More than 90% of Americans say they use date stamps to decide whether to discard food, the report notes.

“I don’t know of any data that consuming a product beyond the date has caused illness,” said Ted Labuza, a professor of food science and engineering at the University of Minnesota who has studied shelf life for decades.

There are several ways that products can be contaminated and can cause illness, including poor handling on farms or in factories and stores, and improper treatment by consumers.

Wednesday’s report follows one about food waste from the NRDC showing that 40% of our food is discarded, resulting in losses of $165 billion a year….People are throwing away food because they believe it’s not safe, she said. And they also may be eating unsafe food because they put too much trust in those date labels.

While there is no research of the exact role those dates play in the 160 billion pounds of annual food waste in the U.S., estimates based on British studies suggest it could be $275 to $455 worth of food per household per year, the report said.

Business suffers, too, as millions of dollars of food is discarded before it’s sold based on those dates, the report said. There is a “dizzying” array of state laws regarding date stamps on food, including no regulations in nine states, Gunders said….

The NRDC report calls for three major changes:

—Putting sell-by dates — meant for businesses — into code so they are invisible to consumers.

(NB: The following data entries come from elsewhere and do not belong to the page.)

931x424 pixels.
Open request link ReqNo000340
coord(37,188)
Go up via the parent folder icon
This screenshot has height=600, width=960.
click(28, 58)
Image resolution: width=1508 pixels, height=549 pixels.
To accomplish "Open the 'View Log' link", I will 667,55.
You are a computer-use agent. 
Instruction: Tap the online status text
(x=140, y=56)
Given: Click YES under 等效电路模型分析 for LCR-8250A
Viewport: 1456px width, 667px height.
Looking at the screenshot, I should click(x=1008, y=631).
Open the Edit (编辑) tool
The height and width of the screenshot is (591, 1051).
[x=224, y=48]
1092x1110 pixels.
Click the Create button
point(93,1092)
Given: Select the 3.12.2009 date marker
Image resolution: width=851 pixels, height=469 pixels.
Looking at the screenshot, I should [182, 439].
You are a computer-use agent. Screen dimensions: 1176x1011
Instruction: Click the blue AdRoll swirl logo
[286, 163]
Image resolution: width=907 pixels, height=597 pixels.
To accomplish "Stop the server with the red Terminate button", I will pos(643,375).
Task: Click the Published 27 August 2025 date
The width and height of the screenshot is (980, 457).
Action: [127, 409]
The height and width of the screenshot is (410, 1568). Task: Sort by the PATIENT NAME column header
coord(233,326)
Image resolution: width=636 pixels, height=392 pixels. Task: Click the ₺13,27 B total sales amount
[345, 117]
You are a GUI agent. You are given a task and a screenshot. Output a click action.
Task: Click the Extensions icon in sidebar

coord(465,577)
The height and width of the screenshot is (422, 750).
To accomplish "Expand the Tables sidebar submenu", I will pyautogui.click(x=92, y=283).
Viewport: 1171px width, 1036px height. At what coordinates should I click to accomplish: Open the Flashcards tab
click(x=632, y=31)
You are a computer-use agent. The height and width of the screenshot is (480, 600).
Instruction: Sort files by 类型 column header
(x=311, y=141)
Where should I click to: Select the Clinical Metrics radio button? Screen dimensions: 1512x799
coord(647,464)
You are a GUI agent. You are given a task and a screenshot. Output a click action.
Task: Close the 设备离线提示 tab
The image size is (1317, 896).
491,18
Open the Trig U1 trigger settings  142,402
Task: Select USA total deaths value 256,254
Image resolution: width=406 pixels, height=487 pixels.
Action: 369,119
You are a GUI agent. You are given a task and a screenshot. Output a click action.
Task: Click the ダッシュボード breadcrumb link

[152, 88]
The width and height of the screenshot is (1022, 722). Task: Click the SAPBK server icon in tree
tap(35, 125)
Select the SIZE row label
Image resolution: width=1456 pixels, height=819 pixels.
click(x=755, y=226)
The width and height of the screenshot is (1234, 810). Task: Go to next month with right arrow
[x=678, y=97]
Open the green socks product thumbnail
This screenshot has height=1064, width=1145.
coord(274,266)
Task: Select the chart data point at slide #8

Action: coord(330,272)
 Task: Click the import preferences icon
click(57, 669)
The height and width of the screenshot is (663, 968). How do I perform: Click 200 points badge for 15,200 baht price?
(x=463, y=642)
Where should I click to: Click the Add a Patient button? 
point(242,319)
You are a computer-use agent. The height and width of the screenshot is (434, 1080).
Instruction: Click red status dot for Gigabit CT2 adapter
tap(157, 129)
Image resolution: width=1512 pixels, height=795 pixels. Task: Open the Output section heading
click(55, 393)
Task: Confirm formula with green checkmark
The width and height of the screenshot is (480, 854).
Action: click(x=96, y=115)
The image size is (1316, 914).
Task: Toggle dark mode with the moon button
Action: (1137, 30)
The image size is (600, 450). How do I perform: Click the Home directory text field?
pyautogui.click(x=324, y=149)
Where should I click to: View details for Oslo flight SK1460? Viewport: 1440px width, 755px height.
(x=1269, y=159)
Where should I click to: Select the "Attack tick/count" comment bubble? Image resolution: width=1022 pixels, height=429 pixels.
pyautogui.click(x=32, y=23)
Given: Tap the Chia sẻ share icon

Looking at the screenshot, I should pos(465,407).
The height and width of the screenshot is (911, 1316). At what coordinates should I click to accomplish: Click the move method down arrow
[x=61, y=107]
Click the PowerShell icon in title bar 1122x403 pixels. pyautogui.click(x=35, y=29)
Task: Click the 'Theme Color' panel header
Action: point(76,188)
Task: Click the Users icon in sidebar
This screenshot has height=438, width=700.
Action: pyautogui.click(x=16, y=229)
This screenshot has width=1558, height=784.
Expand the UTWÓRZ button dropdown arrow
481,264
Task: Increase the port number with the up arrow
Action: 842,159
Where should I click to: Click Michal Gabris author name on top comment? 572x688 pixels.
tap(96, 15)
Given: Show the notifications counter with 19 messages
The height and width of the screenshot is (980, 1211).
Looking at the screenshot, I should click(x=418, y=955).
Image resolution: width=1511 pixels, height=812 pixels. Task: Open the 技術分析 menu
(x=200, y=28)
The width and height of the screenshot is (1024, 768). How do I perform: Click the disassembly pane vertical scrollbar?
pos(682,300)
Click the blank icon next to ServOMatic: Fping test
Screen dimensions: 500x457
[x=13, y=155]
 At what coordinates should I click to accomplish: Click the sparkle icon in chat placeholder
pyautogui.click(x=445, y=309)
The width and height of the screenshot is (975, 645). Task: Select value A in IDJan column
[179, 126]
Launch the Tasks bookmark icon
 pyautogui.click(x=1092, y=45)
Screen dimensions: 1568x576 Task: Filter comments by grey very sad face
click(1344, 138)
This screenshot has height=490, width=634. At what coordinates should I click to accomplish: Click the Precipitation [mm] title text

—Establishing a uniform date labeling system that differentiates dates for safety from those for quality.

—Increasing the use of safe-handling instructions.

… Among the possibilities being considered is a two-date system that’s clearly marked for the retailer and the consumer.

U.S. Rep. Nita Lowey (D-N.Y.) said she planned to reintroduce the Freshness Disclosure Act, which she had previously proposed, to establish a consistent food-dating system. She said in a statement Wednesday that consumers now were “left in the lurch, forced to decipher the differences between ‘sell-by’ and ‘best if used by,’ and too often food is either thrown out prematurely, or families wind up consuming dangerous or spoiled food. The status quo is really quite absurd.”